November 27, 2012

How fast will you sink?

THE TSUNAMI IN JAPAN washed out to sea a great deal of debris that is now headed for the Pacific Northwest coastline. Some of it has already arrived, of course, including a huge floating concrete dock that washed up on an Oregon beach — not the kind of thing you want to run into with your yacht in mid-ocean on a dark and stormy night.

But the fact that there’s lots more debris on the way got me wondering what I would do if I were in a boat whose hull was pierced by something good and solid. 

The depressing fact is that most bilge pumps cannot cope with the inflow of water from a reasonably sized hole in the hull. If it happens to you, your priority should be to try to stem the flow somehow, either by stuffing cushions or something similar in the hole from inside, or by covering the hole with a collision mat, or a sail, from the outside. That should slow down the flow enough to enable your pumps to cope while you make more permanent repairs.

But unless conditions are ideal, a surprisingly small hole will sink you in short order.

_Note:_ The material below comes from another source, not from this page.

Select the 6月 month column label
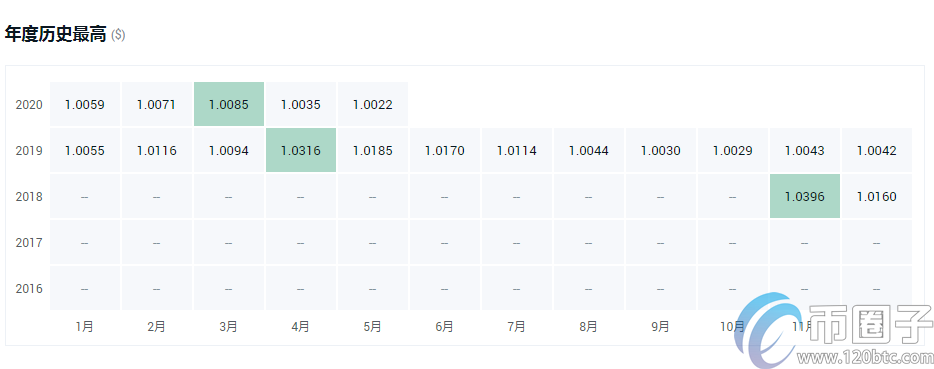The image size is (934, 369). click(x=444, y=327)
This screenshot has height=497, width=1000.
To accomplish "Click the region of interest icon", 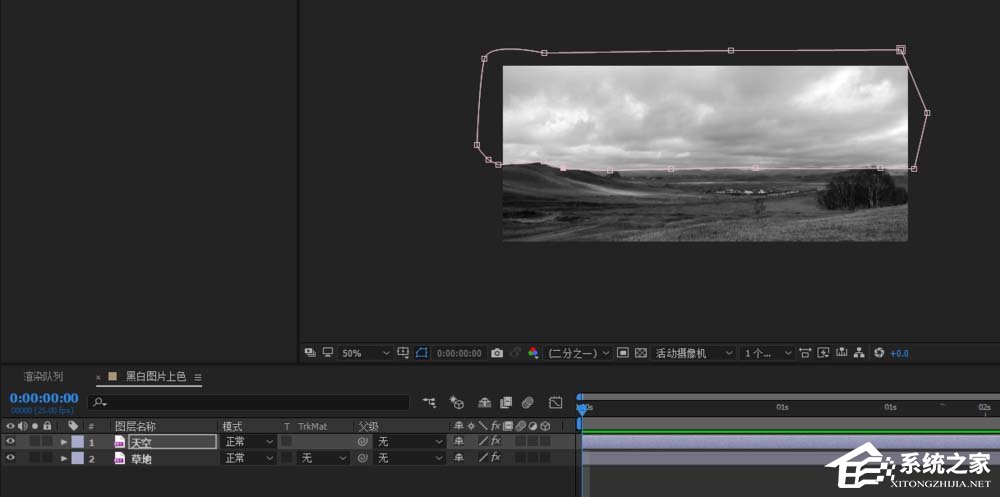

For the record, here’s the formula for rate of flooding from an underwater hole:

Incoming gallons per minute = D x square root of H x 20

(D = the diameter of the hole in inches and H = height in feet to which the water must rise to reach outside water level — in other words, the depth of the hole below water level.)

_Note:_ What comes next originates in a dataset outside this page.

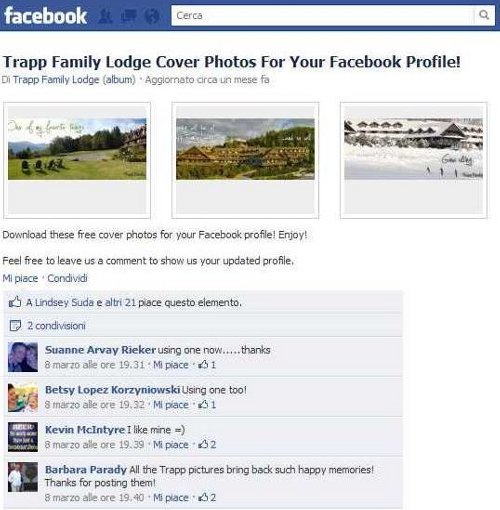
Task: Click the thumbs-up icon beside Lindsey Suda
Action: [x=15, y=302]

Note that a mere 2-inch-diameter hole 3 feet below the waterline will let in 69 gallons a minute, or more than 4,000 gallons an hour. A high-capacity power pump is rated at 3,000 gallons per hour. The pump is simply not going to win.

Today’s Thought
In smooth water God help me; in rough water I will help myself.
— George Herbert, Jacula Prudentum

“How was the concert?”
“Terrible. I had to change my seat four times.”
“Some man bother you?”
“Yeah — finally.”

(Drop by every Monday, Wednesday, Friday for a new Mainly about Boats column.)

1 comment:

Anonymous said...

Though I can't find it right now there was a blog post by someone who used expanding foam to seal a good sized hole quite a ways offshore.
It sealed perfectly and was actually difficult to remove when they hauled the boat out upon arrival.
Two qualifiers:
1. You should come to as complete a stop as possible to keep it from washing away and try to block as much as you can of the rest of the hole as you're spraying.
2. Religiously observe the expiration date on the can because it will eventually "set" inside the can and be unusable. I take it home a little bit early and use it wherever.